01-10-2009, 11:06 PM #1
Most & least competitive medical specialities
Hey, this sounds like a very obvious question, so sorry if it has already been asked. But is there a list somewhere of the most competitive to least competitve medical specialities to go into? Just out of curiosity. I just don't want to set my heart on a speciality to only find out the competition is wayy too immense for me to even stand a chance! lol.....Thank you, if there isnt a list, does anyone know even roughly the most competitive and least competitve specialities.
ThanksLeicester 4th year
02-10-2009, 12:07 AM #2
- Join Date
- Feb 2005
20-04-2010, 12:06 PM #3
- Join Date
- Apr 2010
No good deed goes unpunished.
(A.K.A. The good Physician will always be stepped over by everyone else.)
I entered physician training for several reasons. The intricacies of internal medicine interested me. Because I like to know things, to see patients come in with their complex problems and watch their story play themselves out and come to a conclusion that is satisfying. Because I respected the Physicians I studied under. But it has become increasingly obvious that all is not 'even' in the real world.
As I embark on my specialist training, I start to wonder whether or not I have made the right decision.
It is no secret that Physicians will ultimately earn much less than the Surgeon or the Radiologist. And definitely much less than the Anaesthetist. A trade-off for the lack of procedural income? Or more a culmination of goodwill being taken for granted? How often have Physicians been passed over (or not give the same work incentives) at each round of enterprise bargaining? Even the medicare benefits schedule are a starkly obvious sign that society values my clinical acumen much less than other specialties.
What does the government (and medicare) value more? The follow-up Physician consultation of a patient with multiple medical problems, or an Anaesthetist giving sedation for a CT scan? It seems the latter... And the private insurance rebates show a more of a discrepancy. See ten medical patients in one afternoon, or perform one epidural? Or maybe look after a handful of patients in private hospitals? Have you tried finding a private hospital bed for a medical patient? There's no chance of it - because there's no money in it. Hospitals make more money from an operation, and so they're more likely to have a bed afterwards. Better off filling a bed with a prime-paying Orthopaedic patient than someone with pneumonia.
Whilst many of us will vouch that life isn't all about money, it's hard to think that a full-time-Physician will earn less than a part-time-Radiologist. And the Radiologist will get to see their family more often, take holidays more often, have more time for the other things in life. I ask myself (at the risk of sounding somewhat obnoxious) if there really are that many 'pluses' of Physicianship compared to other specialties.

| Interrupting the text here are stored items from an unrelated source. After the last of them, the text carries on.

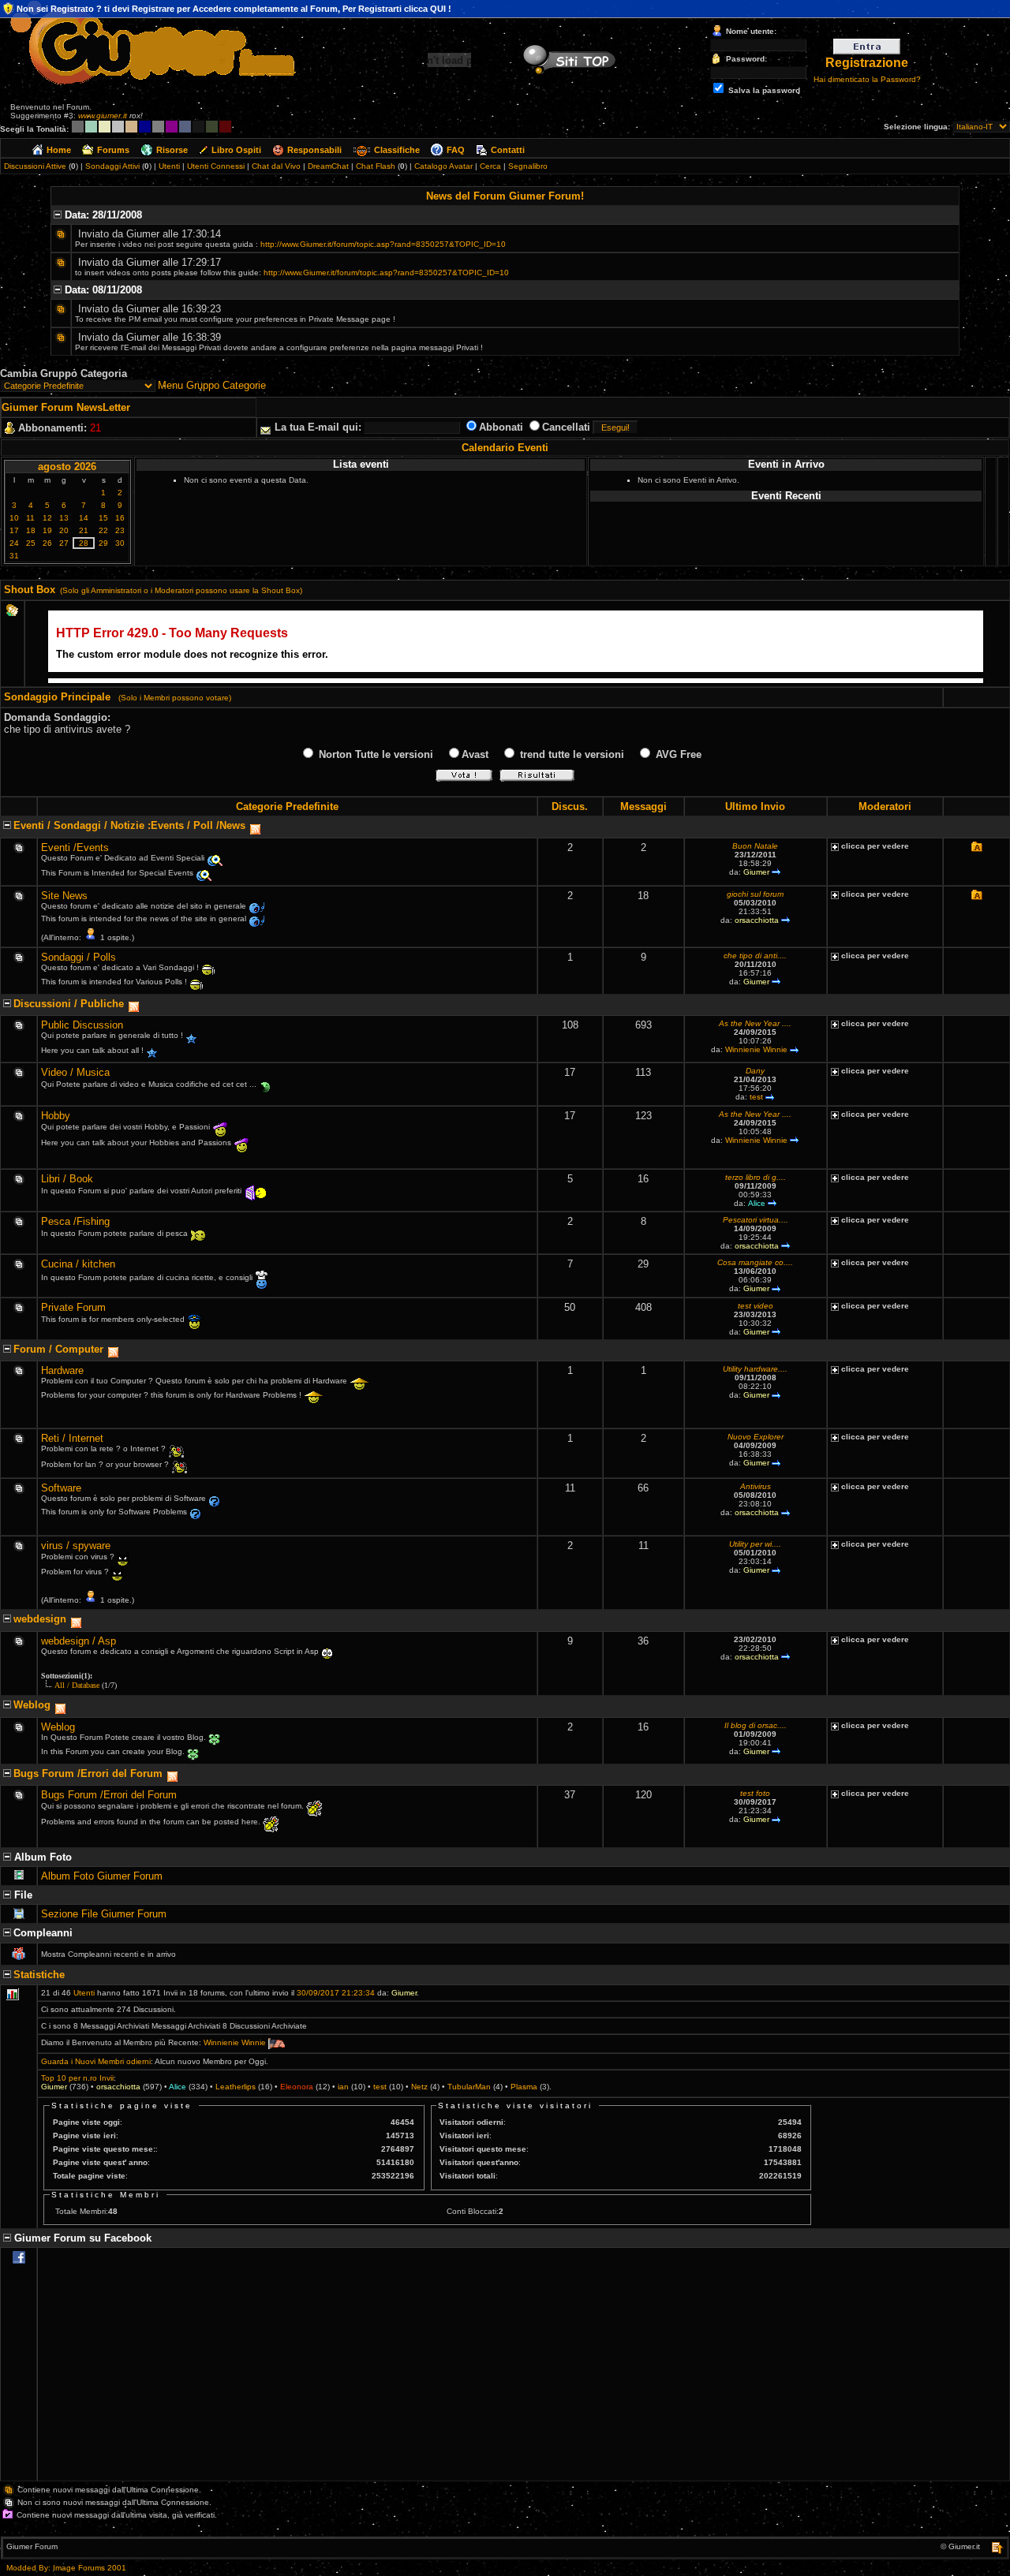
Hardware (62, 1370)
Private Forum (73, 1307)
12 (47, 517)
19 (47, 530)
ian (343, 2086)
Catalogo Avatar (443, 166)
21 (83, 530)
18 (31, 530)
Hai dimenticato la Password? (867, 79)
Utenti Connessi (216, 166)
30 (120, 543)
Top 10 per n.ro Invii (77, 2078)
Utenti (169, 166)
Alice (756, 1203)
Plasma (524, 2086)
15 (103, 517)
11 (30, 517)
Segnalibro (528, 166)
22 (103, 530)
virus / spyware (75, 1545)
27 (64, 543)
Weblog (58, 1727)
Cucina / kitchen (78, 1264)
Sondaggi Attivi (112, 166)
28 (83, 543)
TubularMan (469, 2086)
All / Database (76, 1685)
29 (103, 543)
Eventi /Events (75, 847)
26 (47, 543)
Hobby (55, 1116)
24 (14, 543)
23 (120, 530)
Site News (64, 896)
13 (64, 517)
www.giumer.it (102, 115)
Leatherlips (235, 2086)
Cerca (490, 166)
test (756, 1096)
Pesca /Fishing (75, 1221)
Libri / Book (67, 1179)
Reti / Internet (72, 1438)
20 (64, 530)
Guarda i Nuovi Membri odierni (96, 2061)
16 (120, 517)
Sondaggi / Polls (78, 957)
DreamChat (328, 166)
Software (61, 1488)
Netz (419, 2086)
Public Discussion (82, 1025)
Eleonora (296, 2086)
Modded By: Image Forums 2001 (66, 2567)
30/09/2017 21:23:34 (336, 1992)
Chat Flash (375, 166)
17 (14, 530)
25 (31, 543)
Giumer (756, 872)
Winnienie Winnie (756, 1049)
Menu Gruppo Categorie (212, 385)
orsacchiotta (757, 920)
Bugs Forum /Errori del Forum (109, 1795)
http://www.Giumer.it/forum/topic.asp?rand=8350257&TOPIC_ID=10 (383, 244)
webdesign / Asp (78, 1641)
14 (83, 517)
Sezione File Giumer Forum (103, 1914)
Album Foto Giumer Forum (102, 1876)
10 (14, 517)
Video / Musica (75, 1072)
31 (14, 555)
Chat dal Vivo (276, 166)
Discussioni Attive (35, 166)
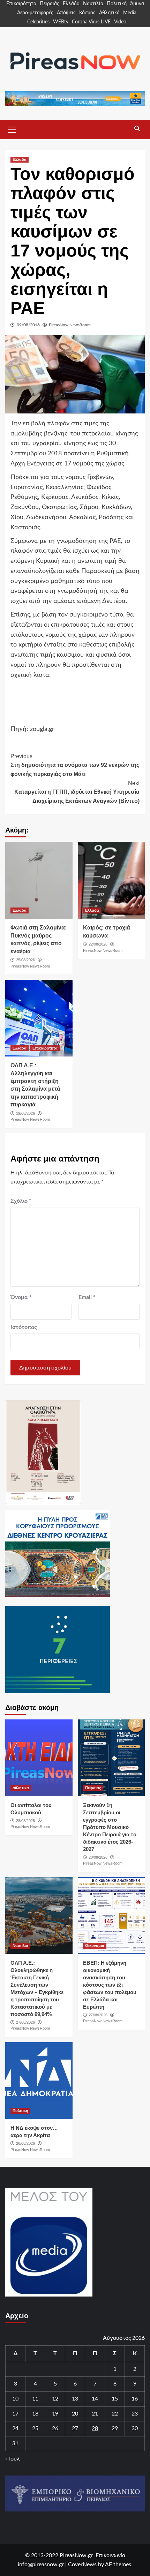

Is it really a 9-to-5 job? Are there public hospital positions available? Is it really less stressful? Is there more respect for a Physician?
The answers seem to be obvious, but are coloured by our own ideas of what makes us tick, restrained by our moral sensibilities.
Which leads me to consider my future role in the public or private sector.
I don't intend to see any private inpatients. It's financially not viable. Why go around seeing patients in hospital beds in *their* rooms, when they can easily come to *my* rooms? I would rather spend time with my children and my family than keep my phone on all night. I would rather hold onto my own dignity than become a post-surgical lacky for the higher-paid surgeons. I firmly believe the newer generation of Physicians will also have the same ideals. If this is anything to go by, there will be an even bigger gap in the medical care of private inpatients.
I intend to stay in Physicianship because that's what I love. But if asked to evangelise the benefits of Physicianship over every other specialty, my conscience will prevent me from lying. Don't do Physician Training.